D. Y. Patil Hospital or D.Y.P.H.R.C. (D. Y. Patil Hospital and Research Centre - Navi Mumbai) is a charitable hospital in Navi Mumbai, India. It was founded in 2004 by Shri Dnyandeo Yashwantrao Patil (Ex-Governor of Tripura, West Bengal and Bihar). It has 1500 beds dedicated to charity, a 300-bed ICU facility (the largest in Navi Mumbai), 15 operation theatres, a 24x7 charitable casualty and trauma centre. It has a blood bank that is accredited by NABH. The hospital is one of the largest charitable hospitals in India.

== Charitable schemes ==
The hospital ran various charitable schemes such as Rajeev Gandhi Jeevandayee Yojana and Dnyan-Pushpa arogya Yojana.

=== Dnyan-Pushpa Arogya Yojana ===
Medical facilities in Mumbai are expensive. Dnyan-Pushpa Yojana was the brainchild of Dr. Vijay D. Patil. Under this scheme poor patients with income less than 1 lakh rupees or those who have an orange ration card use to get free treatment without any delay or requirements of multiple clearances. Under this scheme all eye procedures, natural deliveries, and 20 surgical procedures per day were done free of cost. The patient need not be a resident of Mumbai. The patient only needed a ration card and/or Aadhar card. This scheme has benefited patients hailing from many states of India.
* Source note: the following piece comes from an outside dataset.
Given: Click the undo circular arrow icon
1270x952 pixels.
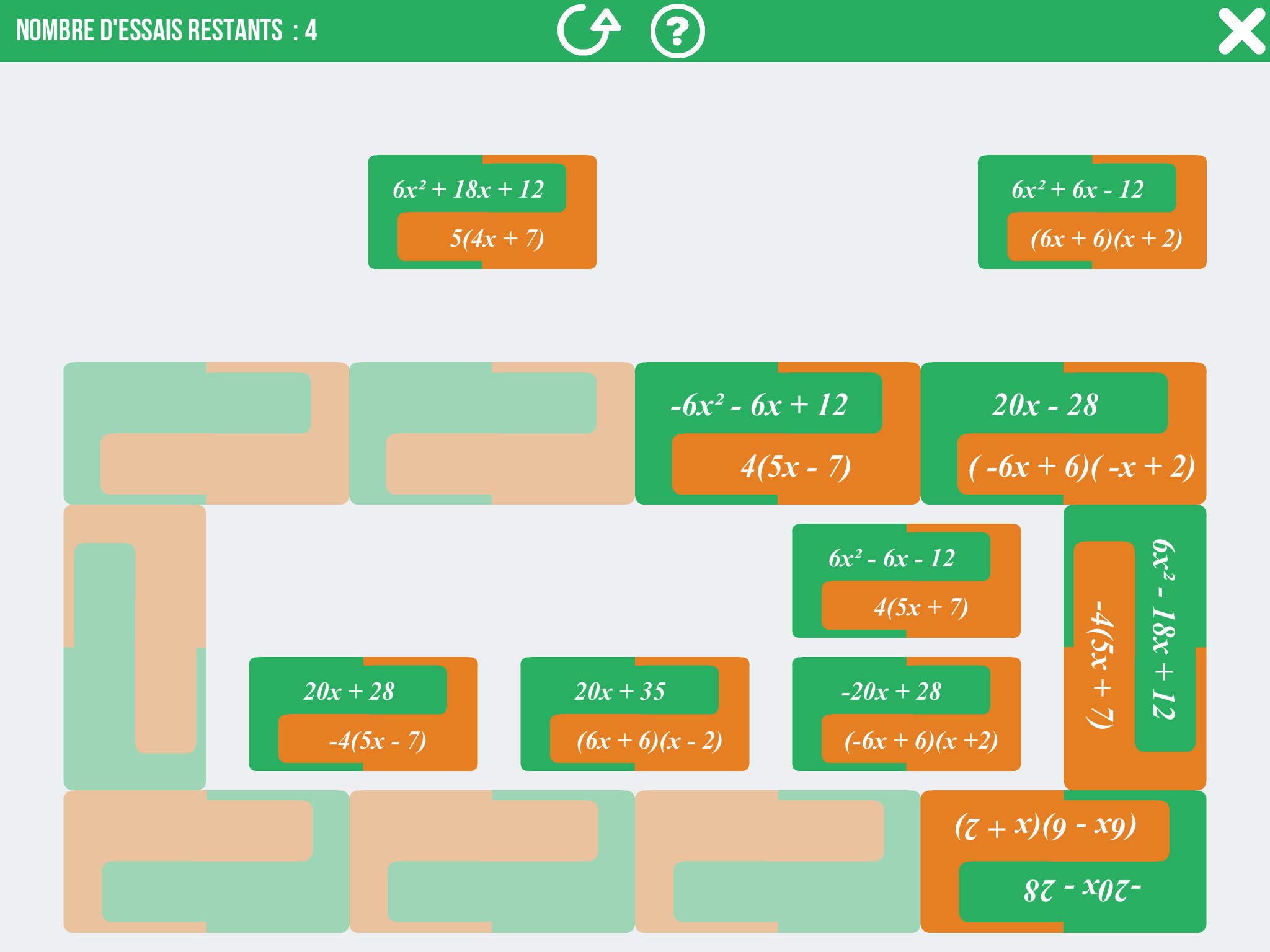Looking at the screenshot, I should 588,30.
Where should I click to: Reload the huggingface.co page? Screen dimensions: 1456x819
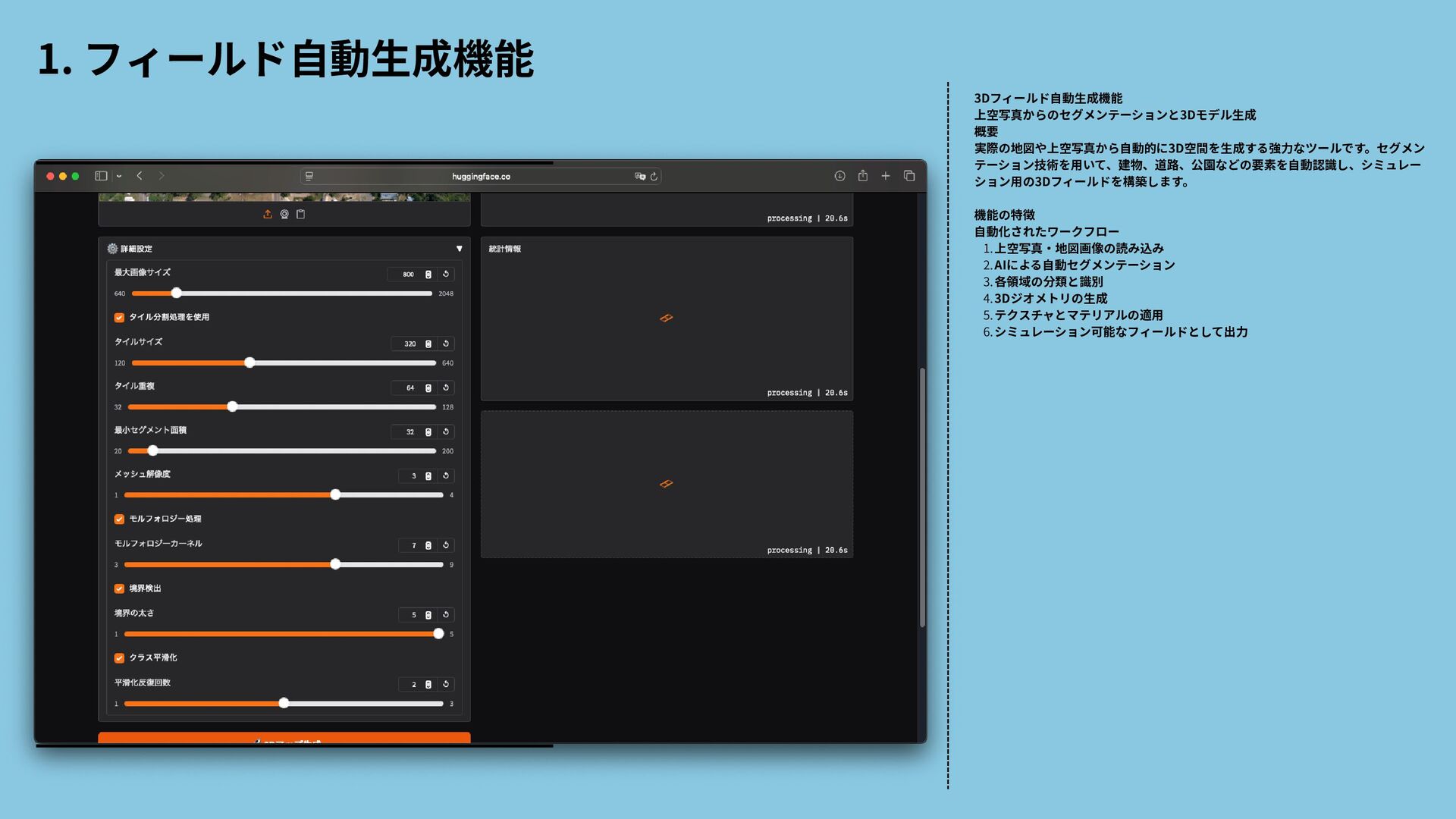tap(654, 176)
=== Rajeev Gandhi Jeevandayee Yojana ===
This scheme gives access to Below Poverty Line (BPL) and Above Poverty Line (APL) families (excluding White Card Holders as defined by Civil Supplies Department) to medical care for services requiring hospitalization for surgery and therapies or consultations by health care providers.

Rajiv Gandhi Jeevandayee Arogya Yojana (RGJAY) has been gradually rolled out in Maharashtra state over 3 years. The insurance policy/coverage under the RGJAY is for eligible families from all the 35 districts of Maharashtra.